Please write the following entries out once more, exactly.

BEGIN

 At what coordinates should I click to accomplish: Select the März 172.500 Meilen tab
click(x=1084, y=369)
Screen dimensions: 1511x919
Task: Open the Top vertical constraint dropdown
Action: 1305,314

END

* Worked solution
 At what coordinates should I click to accomplish: Select the März 172.500 Meilen tab
click(x=1084, y=369)
Screen dimensions: 1511x919
Task: Open the Top vertical constraint dropdown
Action: 1305,314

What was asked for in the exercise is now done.